Mind Game contains examples of:
- Art Shift: The entire movie switches between three or four different art styles, the main two being a sketchy, surreal style and Rotoscoping.
- Stylistic Suck: ... which is occasionally interspersed with clean, fancy and sometimes breathtaking animation.
- Ass Kicks You: Saves Nishi's bacon on the second time around.
- Deranged Animation: The message may be clear, but the presentation leaves one occasionally baffled at just what sort of chemicals would be required to envision what plays out on screen.
- Dirty Old Man: Jiisan, the old man in the whale.
- Flash Forward: The ending basically shows a series of possible future events.
- Forgiveness Requires Death: Done to Atsu after he killed Nishi.
- King of All Cosmos: God, "In all his infinite manifestations".

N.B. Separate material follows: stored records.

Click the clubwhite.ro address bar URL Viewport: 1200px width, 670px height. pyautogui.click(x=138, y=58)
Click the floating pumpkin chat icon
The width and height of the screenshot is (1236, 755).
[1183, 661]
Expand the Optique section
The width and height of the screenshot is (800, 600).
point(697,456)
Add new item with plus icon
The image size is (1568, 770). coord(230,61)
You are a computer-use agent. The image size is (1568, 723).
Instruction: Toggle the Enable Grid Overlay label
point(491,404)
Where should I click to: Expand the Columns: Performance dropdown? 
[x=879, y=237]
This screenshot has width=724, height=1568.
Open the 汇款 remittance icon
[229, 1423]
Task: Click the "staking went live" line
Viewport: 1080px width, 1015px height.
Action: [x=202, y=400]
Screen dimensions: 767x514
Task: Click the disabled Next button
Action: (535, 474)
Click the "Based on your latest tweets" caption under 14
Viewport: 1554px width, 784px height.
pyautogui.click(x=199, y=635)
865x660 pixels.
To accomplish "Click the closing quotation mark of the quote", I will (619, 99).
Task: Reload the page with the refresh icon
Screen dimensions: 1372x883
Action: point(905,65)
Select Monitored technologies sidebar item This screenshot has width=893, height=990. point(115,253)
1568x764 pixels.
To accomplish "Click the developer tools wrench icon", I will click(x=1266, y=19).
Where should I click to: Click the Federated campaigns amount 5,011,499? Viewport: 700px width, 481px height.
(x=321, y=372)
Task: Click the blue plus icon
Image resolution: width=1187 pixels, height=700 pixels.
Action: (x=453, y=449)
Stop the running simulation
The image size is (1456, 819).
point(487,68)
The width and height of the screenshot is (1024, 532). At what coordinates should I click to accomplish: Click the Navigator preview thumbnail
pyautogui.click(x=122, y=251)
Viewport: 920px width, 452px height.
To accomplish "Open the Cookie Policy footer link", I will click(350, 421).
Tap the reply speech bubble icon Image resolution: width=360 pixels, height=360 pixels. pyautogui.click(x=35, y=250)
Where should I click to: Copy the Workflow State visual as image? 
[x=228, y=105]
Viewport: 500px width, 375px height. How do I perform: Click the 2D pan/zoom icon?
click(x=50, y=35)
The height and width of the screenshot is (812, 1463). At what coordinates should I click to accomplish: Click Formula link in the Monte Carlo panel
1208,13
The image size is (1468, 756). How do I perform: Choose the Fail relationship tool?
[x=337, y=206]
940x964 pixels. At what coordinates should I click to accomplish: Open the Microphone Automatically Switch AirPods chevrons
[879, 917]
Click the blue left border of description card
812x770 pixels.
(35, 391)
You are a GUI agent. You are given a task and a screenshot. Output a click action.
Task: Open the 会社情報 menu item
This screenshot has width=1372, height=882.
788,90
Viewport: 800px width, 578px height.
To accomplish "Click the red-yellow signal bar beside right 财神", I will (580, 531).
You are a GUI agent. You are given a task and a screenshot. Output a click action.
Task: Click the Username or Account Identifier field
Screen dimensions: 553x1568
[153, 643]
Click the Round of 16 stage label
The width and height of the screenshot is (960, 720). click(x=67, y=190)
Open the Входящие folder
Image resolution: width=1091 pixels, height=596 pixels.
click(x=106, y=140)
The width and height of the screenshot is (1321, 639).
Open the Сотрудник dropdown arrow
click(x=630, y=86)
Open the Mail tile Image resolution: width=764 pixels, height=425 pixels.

- Like a Badass out of Hell: Nishi Took a Level in Badass while there, and even pulled a fast one on God... Or did he?
- A Fate Worse Than Death: Nishi narrowly avoids being erased from existence by God after he dies.
- Actually, it's rather The Nothing After Death than the Cessation Of Existence.
- The scene where the people trapped inside the claustrophobic darkness of the whale are helplessly listening to the radio... and the weatherman describing the beautiful day, hoping everyone enjoys the warm sunlight and lovely breeze...
- Magnificent Bastard: God.
- And in second place, everyone involved with the film crew. Every last one of 'em.
- Mind Screw: And goodly amounts of it. It's named "Mind Game" for a reason.
- Non-Human Sidekick: The Plesiosaurus.
- No Ending: The movie specifically ends with "This movie has no ending."
- Serial Escalation: The entire whale escape sequence. Notably the obstacles that crop up.
- Swallowed Whole: Invokes the trope in classic fashion by using a gigantic whale.
- Time Travel
- The Gods Must Be Lazy: God.
- Train Escape: The protagonists end up narrowly avoiding a train (among other things) while escaping from inside a whale.
- What Do You Mean, It's Not Symbolic?: Most of the movie, but the whale in particular.
- X Meets Y: A good description of this film would be a Japanese, art-house "Jonah and the Whale".